Dek Cut, sapaan sayangku untuknya berusia dua puluh satu tahun. Kuperkenalkan kecupan pertama di bibirnya saat ia masih berusia tujuh belas tahun. Kecupan yang sama sekali tidak kuawali permintaan izin pada ibu dan bapaknya.
Cut, jika satu nama sudah diawali dengan Cut, kerap bikin kening lelaki sepertiku mengerut. Ya, meski butuh perjuangan untuk kubisa mencuri hatinya dan menjadikannya kekasihku, itu tak terlalu berat. Terbukti memang begitu, ia menjadi kekasihku.
Masalah muncul saat ia sudah mengajak bicara nikah! Kawin. Sebuah upacara yang mestinya bisa sederhana tapi bisa bikin kepala terasa sedang dipanggang di neraka. Panas. Jelas, karena begitu tinggi tuntutannya.
Cut. Keturunan raja. Keturunan mereka yang punya nama. Keturunan penguasa. Meskipun di "tanoeh" itu sudah tak ada lagi kerajaan. Yang ada hanya mereka itu yang merasa masih berbau ketiak para raja. Dalam bersikap pun mereka ingin dihormati seperti para raja. Bangsat!
Mereka pula yang sudah membuat malam-malamku tak lagi menjadi saat untukku bisa memejamkan mata. Terang saja, mata itu bisa terpejam saat otak sudah istirahat, tak kuat lagi bekerja. Mereka membuat otakku terus bekerja. Tak dapat tidur.

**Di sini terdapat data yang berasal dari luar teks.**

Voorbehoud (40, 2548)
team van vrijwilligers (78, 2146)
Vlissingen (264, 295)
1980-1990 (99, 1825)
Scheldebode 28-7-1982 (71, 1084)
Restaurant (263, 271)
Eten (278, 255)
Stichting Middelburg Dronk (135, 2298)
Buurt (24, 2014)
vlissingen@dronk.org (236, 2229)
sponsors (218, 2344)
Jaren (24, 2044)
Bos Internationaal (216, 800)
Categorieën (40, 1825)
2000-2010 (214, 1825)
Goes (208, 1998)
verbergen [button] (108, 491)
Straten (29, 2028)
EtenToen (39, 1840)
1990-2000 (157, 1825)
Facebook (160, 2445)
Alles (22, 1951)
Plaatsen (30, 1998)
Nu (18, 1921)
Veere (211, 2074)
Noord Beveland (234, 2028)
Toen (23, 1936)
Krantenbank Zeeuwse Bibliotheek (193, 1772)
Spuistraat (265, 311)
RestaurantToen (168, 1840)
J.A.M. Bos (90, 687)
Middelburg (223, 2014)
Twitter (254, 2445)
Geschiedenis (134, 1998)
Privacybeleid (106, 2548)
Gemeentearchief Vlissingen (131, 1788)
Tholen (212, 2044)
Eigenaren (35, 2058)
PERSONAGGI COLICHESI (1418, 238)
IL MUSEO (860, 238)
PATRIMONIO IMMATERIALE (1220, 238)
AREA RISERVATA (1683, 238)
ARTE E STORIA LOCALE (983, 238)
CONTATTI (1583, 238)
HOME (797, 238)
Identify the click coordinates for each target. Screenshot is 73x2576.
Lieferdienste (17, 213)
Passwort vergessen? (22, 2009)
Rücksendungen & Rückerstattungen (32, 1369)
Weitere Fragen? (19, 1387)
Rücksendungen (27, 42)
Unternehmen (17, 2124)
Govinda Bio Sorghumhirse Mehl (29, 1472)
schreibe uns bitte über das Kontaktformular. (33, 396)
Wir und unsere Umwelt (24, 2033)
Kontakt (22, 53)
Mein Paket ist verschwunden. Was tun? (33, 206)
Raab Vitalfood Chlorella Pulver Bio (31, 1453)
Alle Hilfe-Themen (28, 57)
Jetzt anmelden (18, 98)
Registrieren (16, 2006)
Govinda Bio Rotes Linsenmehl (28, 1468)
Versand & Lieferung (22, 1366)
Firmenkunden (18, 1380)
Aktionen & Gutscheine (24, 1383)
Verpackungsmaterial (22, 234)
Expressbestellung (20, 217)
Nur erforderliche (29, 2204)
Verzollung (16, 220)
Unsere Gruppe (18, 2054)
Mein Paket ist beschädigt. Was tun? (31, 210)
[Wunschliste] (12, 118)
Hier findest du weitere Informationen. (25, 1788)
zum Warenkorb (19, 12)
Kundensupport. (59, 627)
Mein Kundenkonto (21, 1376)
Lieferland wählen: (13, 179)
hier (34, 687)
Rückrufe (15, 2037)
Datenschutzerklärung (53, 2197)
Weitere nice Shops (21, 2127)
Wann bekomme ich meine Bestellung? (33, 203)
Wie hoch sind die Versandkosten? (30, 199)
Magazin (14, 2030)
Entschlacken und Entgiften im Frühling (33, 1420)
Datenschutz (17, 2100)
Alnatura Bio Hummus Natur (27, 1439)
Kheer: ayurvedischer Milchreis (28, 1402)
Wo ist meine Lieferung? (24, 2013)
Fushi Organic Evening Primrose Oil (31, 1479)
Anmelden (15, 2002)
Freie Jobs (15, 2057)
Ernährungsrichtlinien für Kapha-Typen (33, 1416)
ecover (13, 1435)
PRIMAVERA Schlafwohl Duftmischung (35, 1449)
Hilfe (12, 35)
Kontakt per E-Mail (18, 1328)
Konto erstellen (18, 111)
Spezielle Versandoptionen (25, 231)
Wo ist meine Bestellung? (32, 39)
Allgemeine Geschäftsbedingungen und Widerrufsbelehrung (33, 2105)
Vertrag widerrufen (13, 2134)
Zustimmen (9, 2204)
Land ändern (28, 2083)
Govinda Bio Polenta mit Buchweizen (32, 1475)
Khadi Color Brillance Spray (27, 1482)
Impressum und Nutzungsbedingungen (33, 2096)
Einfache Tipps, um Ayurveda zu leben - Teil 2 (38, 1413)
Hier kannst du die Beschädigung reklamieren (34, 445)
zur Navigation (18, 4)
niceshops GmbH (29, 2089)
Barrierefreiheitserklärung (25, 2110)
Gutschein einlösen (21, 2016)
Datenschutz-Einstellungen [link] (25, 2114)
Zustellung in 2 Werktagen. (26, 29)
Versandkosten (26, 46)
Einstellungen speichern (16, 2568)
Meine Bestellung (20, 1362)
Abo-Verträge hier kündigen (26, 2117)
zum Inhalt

Mencari jawaban. Mencoba menciptakan rumus-rumus. Jika bisa kupecahkan masalah ini, maka masalah itu muncul. Jika kupilih pecahkan masalah itu, maka masalah ini akan begini. Bergulat, otakku terus bergulat. Terkadang syaraf-syarafnya terasa menegang. Terkadang terasa nyaris putus.
Kali ini kutatapi perempuanku ini. Menatapnya dengan tajam.
Biasanya, ia akan menunduk. Sedikit termalu-malu. Dengan dua pipi yang benar-benar menyala merah. Tapi tidak untuk kali ini. Saat mataku menatapnya, iapun tak kalah tajam menatapku. Sepertinya ia sudah lelah bicara.
Memang, jika kata-katanya adalah palu. Otakku adalah batu sebesar gunung. Pasti melelahkannya untuk meruntuhkan kekeraskepalaanku.
Lewat biru matanya itu, aku menemukan lorong yang muncul seketika di imajinasiku. Sambil terus kutatapinya, langkah-langkah lamunanku menyusuri lorong itu. Terbentur pada bayang wajah angkuh dua ibu bapaknya.
"Bapak kau siapa? Ibumu? Kakekmu dulu ada hubungan dengan siapa saja? Rumahmu?"